▶ _Records for this task_
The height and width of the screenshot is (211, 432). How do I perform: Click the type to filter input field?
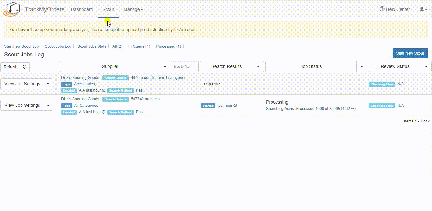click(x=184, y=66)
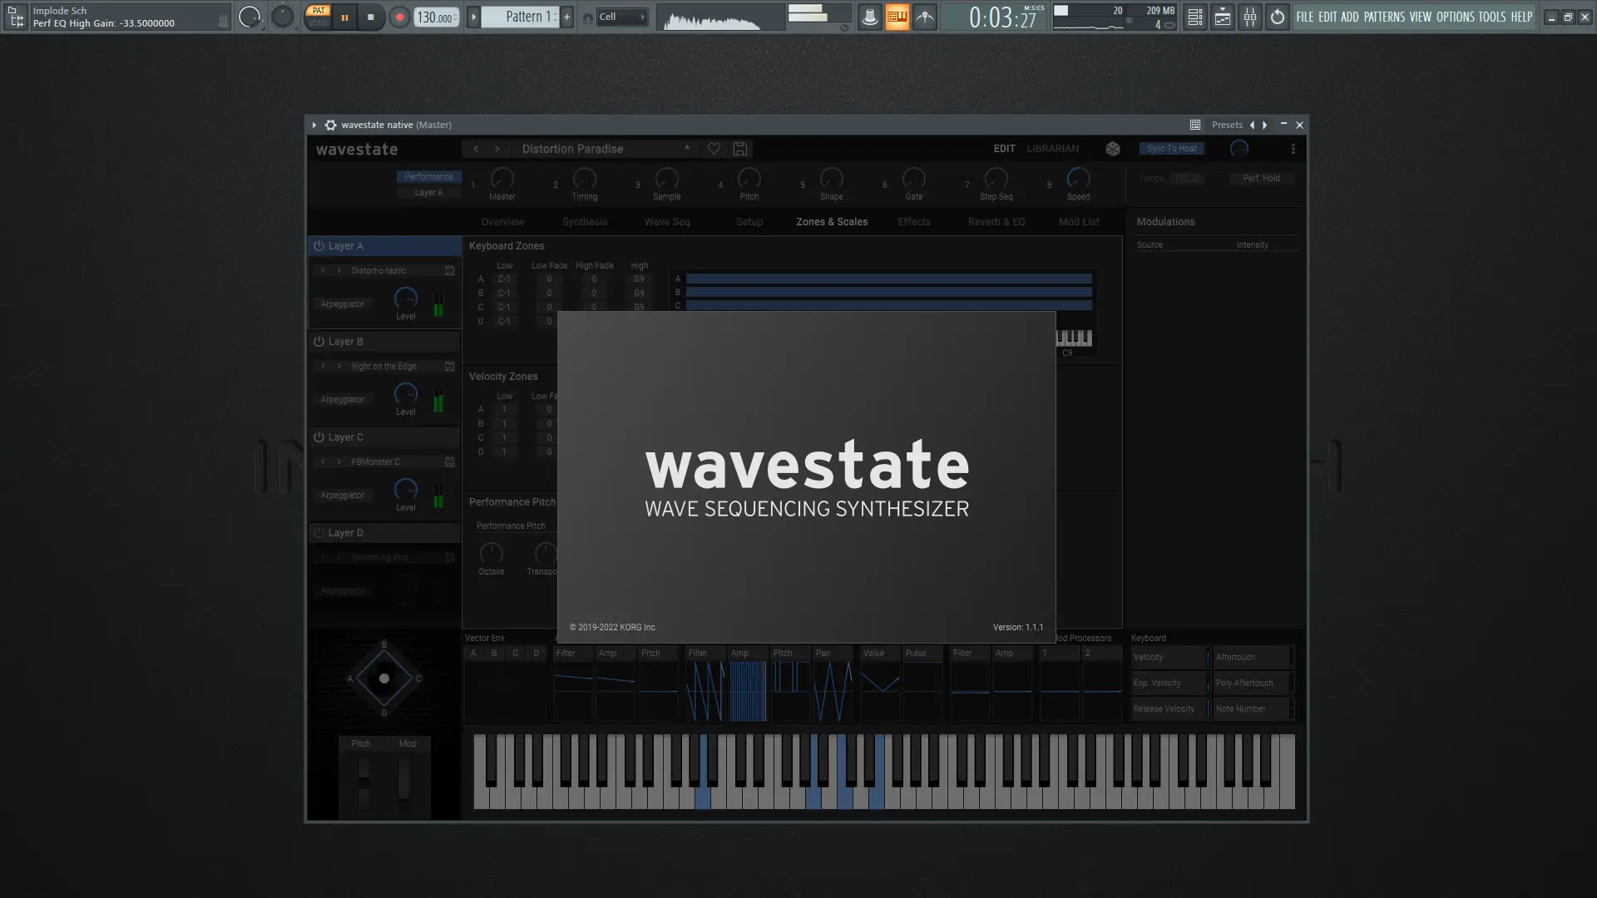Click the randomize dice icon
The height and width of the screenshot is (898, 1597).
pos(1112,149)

▶ _What is needed_
Reproduce every line of the records above without alteration, omitting the pictures.

▶ _Solved problem_
The height and width of the screenshot is (211, 432). How do I perform: Click the type to filter input field?
click(x=184, y=66)
Click the randomize dice icon
The height and width of the screenshot is (898, 1597).
pos(1112,149)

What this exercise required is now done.